The Morning Post, which detailed the leaked border proposal a month earlier, also criticized the settlement as “a surrender of a British interest with nothing to show for it but the hope of peace. … We think the British public would be appalled if they were to see arrayed in cold figures the price we have paid and are still paying for the somewhat questionable privilege of claiming our hitherto unfriendly neighbor has a Dominion when the substance and almost the pretense of allegiance have ceased to exist.”[9]”The Irish Settlement”, Morning Post, London, Dec. 5, 1925.
Cosgrave conceded that Northern nationalist Catholics would have to depend on the “goodwill” of the Belfast government and their Protestant neighbors. Similarly, Brayden quoted an unnamed unionist member of parliament as saying, “Good will should take the place of hate. North and south, though divided for parliamentary purposes, can be of assistance to each other and in the interest of both more cordial relations should exist.[10]”Boundary Pact”, Chicago Daily News, Dec. 5, 1921.

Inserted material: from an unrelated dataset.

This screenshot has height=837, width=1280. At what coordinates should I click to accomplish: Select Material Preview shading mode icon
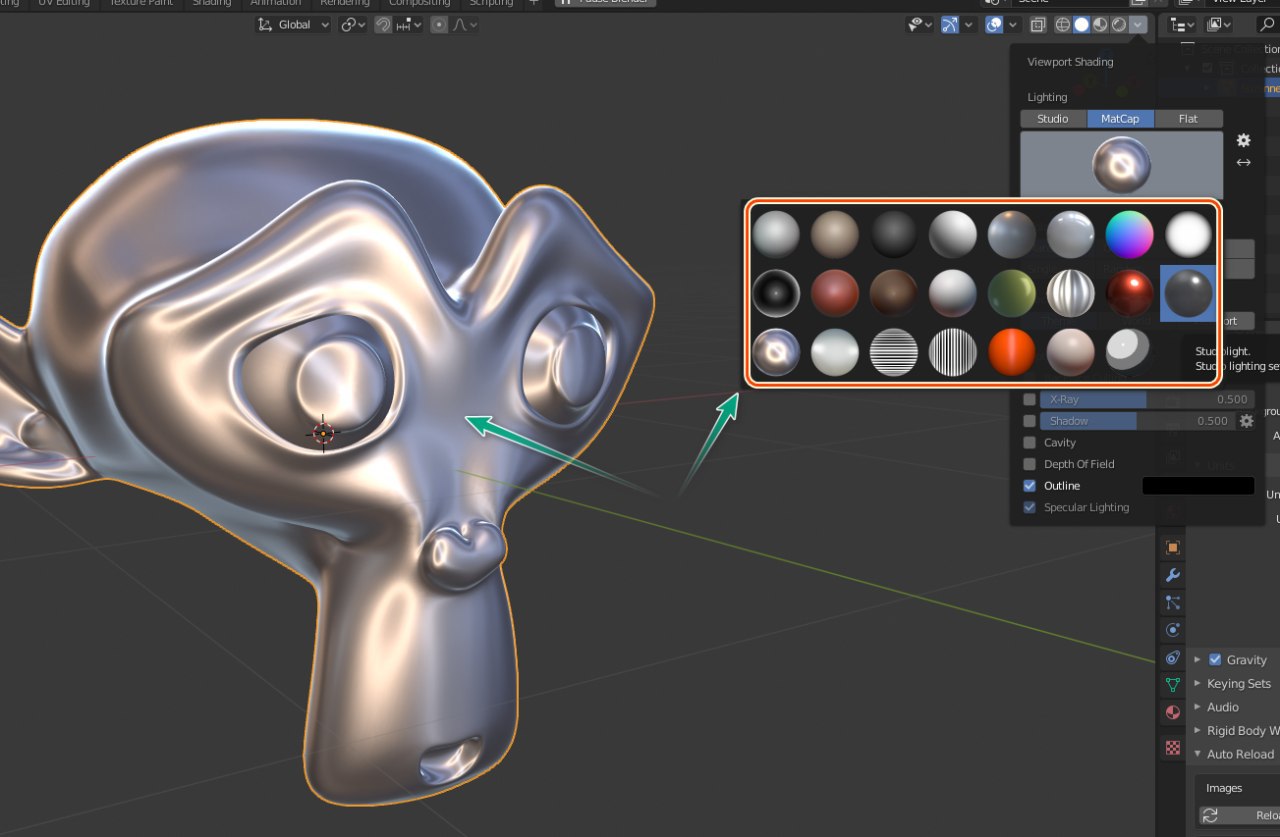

US Consul Charles Hathaway and other US officials were generally pleased by the outcome. The Americans believed the agreement stabilized the Free State financially and avoided potential irritation to US relations with Great Britain. They also realized that Éamon de Valera and Irish republican hardliners, as well as the always volatile sectarian issue, still threatened the peace in Ireland.[11]Bernadette Whelan, United States Foreign Policy and Ireland: From Empire to Independence, 1913-1929. [Dublin: Four Courts Press, 2006], 530.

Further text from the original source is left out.